ABOUT THIS TASK. Update the PCB assembly notes by rewriting the passage that begins at the words "After a bit" and stops after "everything is going.", changing "Arduino framework" to "Arduino core" throughout it.

EXTRACT.
╔══

Two days before close of business for Christmas in 2024, a parcel arrives in the post, its the consumables PCB's. Now I have something to work on when everyone wants a break from the festivities.
The stencil is used to help assemble the boards and two boards are populated, from the set of components that will ultimately allow 4 boards to be made, 2 for production and two for development, since I always want a spare board that I can swap into the coop if I need to when something fails. The new modular system is really coming together.
After a bit of assembly and cleaning, the boards are ready for testing, using the code base that was forked from the front panel software. It already has the Bluetooth and MQTT components in it, although I ponder if now is a good time to make the first module using the Espressif ESP-IDF, rather than the Arduino framework. This should be the simplest module of all of them, but conversely, the power management part is new. I therefore keep to the Arduino framework and will use this module for migration once everything is going.
Testing
The board gets the usual smoke test with no modules present. The battery charging module is tested to make sure it works and won't decide to set my office alight. This is followed by initial confidence testing and I find my first mistake. The Bluetooth module needs 5V, not the 3.3V that is connected to it, since it regulates down the power locally within the module. A couple of bodge wires later and that is sorted out. I had also forgotten to add the current sense capability on the charge controller, so a second wire is added for that.
I also find that the SD Card socket that I'd used, I had misread the datasheet and assumed the pins were at the back of the socket where I wanted them but in reality, it is rotated 180 degrees, so although I wanted the card to go in at the top, it actually goes in at the bottom. This just works, but its not easy to get in and out due to the TFT connector and a resistor that are in the same board area. This will need to be rotated 180 degrees in the next board respin. This is not difficult, just annoying.

╚══

PROVIDED DATA.
╔══

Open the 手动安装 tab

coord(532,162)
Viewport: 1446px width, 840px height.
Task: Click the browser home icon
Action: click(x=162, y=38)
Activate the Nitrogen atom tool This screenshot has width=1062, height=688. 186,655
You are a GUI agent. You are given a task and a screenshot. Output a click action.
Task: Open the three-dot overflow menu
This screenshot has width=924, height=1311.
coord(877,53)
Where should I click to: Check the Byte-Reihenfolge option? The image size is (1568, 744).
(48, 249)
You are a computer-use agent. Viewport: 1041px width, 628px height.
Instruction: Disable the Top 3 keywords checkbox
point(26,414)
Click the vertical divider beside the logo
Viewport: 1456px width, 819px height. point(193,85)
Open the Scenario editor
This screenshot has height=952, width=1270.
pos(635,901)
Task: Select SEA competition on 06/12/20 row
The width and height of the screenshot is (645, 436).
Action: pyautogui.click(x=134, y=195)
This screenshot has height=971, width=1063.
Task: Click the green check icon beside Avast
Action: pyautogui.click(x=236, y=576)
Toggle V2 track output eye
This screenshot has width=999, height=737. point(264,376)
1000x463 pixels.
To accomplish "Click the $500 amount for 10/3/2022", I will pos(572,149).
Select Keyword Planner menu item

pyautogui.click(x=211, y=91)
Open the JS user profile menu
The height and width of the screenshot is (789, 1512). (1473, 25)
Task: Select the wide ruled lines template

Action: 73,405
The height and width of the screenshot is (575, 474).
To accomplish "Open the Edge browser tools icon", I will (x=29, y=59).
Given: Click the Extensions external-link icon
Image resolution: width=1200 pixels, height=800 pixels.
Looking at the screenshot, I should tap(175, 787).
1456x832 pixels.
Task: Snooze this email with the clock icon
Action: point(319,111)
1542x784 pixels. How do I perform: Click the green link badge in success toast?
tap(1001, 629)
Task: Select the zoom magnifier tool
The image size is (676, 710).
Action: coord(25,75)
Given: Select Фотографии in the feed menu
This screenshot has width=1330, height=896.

╚══

RESPONSE BOX.
After a bit of assembly and cleaning, the boards are ready for testing, using the code base that was forked from the front panel software. It already has the Bluetooth and MQTT components in it, although I ponder if now is a good time to make the first module using the Espressif ESP-IDF, rather than the Arduino core. This should be the simplest module of all of them, but conversely, the power management part is new. I therefore keep to the Arduino core and will use this module for migration once everything is going.